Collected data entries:

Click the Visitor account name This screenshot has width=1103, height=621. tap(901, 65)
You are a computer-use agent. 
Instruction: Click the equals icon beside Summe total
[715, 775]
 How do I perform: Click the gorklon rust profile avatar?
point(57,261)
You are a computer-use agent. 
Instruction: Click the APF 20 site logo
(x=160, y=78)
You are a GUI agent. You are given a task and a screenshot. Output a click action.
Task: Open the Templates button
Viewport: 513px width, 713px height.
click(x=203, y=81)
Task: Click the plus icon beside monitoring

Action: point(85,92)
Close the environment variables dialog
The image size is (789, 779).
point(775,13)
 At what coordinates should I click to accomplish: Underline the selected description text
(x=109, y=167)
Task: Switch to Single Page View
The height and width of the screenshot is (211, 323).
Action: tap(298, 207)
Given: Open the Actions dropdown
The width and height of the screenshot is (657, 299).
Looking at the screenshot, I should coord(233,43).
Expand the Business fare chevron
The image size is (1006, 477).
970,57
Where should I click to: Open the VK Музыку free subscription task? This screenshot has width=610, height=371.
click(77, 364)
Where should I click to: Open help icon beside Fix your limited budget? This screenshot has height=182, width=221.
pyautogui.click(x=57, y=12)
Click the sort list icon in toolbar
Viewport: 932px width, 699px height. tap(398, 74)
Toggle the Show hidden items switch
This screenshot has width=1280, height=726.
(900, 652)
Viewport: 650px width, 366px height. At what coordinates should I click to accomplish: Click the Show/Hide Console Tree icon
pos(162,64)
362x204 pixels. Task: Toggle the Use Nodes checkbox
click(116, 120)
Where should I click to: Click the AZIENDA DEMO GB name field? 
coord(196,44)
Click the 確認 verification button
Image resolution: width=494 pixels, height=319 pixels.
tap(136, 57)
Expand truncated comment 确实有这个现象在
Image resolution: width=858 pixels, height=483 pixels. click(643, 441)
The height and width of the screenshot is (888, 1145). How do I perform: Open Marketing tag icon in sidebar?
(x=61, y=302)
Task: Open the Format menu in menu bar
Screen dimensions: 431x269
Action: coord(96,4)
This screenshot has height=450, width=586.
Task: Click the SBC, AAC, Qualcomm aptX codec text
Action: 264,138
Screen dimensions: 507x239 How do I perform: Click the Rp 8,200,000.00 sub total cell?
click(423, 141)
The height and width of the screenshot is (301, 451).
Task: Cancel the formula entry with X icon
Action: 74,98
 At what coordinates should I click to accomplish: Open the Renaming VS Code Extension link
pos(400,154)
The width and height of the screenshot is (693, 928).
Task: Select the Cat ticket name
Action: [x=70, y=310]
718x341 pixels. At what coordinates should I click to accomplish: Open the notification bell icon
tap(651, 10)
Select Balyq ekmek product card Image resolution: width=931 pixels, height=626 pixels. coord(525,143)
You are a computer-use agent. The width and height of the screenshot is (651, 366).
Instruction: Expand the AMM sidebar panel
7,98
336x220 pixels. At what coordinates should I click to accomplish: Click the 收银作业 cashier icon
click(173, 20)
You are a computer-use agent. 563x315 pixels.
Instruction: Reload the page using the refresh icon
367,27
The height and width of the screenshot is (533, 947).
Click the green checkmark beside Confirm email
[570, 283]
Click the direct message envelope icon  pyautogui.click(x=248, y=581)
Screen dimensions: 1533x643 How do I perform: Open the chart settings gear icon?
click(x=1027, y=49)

Task to complete>
All of the data above should be duplicated exactly.

Response for this exercise>
Click the Visitor account name This screenshot has width=1103, height=621. tap(901, 65)
You are a computer-use agent. 
Instruction: Click the equals icon beside Summe total
[715, 775]
 How do I perform: Click the gorklon rust profile avatar?
point(57,261)
You are a computer-use agent. 
Instruction: Click the APF 20 site logo
(x=160, y=78)
You are a GUI agent. You are given a task and a screenshot. Output a click action.
Task: Open the Templates button
Viewport: 513px width, 713px height.
click(x=203, y=81)
Task: Click the plus icon beside monitoring

Action: point(85,92)
Close the environment variables dialog
The image size is (789, 779).
point(775,13)
 At what coordinates should I click to accomplish: Underline the selected description text
(x=109, y=167)
Task: Switch to Single Page View
The height and width of the screenshot is (211, 323).
Action: tap(298, 207)
Given: Open the Actions dropdown
The width and height of the screenshot is (657, 299).
Looking at the screenshot, I should coord(233,43).
Expand the Business fare chevron
The image size is (1006, 477).
970,57
Where should I click to: Open the VK Музыку free subscription task? This screenshot has width=610, height=371.
click(77, 364)
Where should I click to: Open help icon beside Fix your limited budget? This screenshot has height=182, width=221.
pyautogui.click(x=57, y=12)
Click the sort list icon in toolbar
Viewport: 932px width, 699px height. tap(398, 74)
Toggle the Show hidden items switch
This screenshot has width=1280, height=726.
(900, 652)
Viewport: 650px width, 366px height. At what coordinates should I click to accomplish: Click the Show/Hide Console Tree icon
pos(162,64)
362x204 pixels. Task: Toggle the Use Nodes checkbox
click(116, 120)
Where should I click to: Click the AZIENDA DEMO GB name field? 
coord(196,44)
Click the 確認 verification button
Image resolution: width=494 pixels, height=319 pixels.
tap(136, 57)
Expand truncated comment 确实有这个现象在
Image resolution: width=858 pixels, height=483 pixels. click(643, 441)
The height and width of the screenshot is (888, 1145). How do I perform: Open Marketing tag icon in sidebar?
(x=61, y=302)
Task: Open the Format menu in menu bar
Screen dimensions: 431x269
Action: coord(96,4)
This screenshot has height=450, width=586.
Task: Click the SBC, AAC, Qualcomm aptX codec text
Action: 264,138
Screen dimensions: 507x239 How do I perform: Click the Rp 8,200,000.00 sub total cell?
click(423, 141)
The height and width of the screenshot is (301, 451).
Task: Cancel the formula entry with X icon
Action: 74,98
 At what coordinates should I click to accomplish: Open the Renaming VS Code Extension link
pos(400,154)
The width and height of the screenshot is (693, 928).
Task: Select the Cat ticket name
Action: [x=70, y=310]
718x341 pixels. At what coordinates should I click to accomplish: Open the notification bell icon
tap(651, 10)
Select Balyq ekmek product card Image resolution: width=931 pixels, height=626 pixels. coord(525,143)
You are a computer-use agent. The width and height of the screenshot is (651, 366).
Instruction: Expand the AMM sidebar panel
7,98
336x220 pixels. At what coordinates should I click to accomplish: Click the 收银作业 cashier icon
click(173, 20)
You are a computer-use agent. 563x315 pixels.
Instruction: Reload the page using the refresh icon
367,27
The height and width of the screenshot is (533, 947).
Click the green checkmark beside Confirm email
[570, 283]
Click the direct message envelope icon  pyautogui.click(x=248, y=581)
Screen dimensions: 1533x643 How do I perform: Open the chart settings gear icon?
click(x=1027, y=49)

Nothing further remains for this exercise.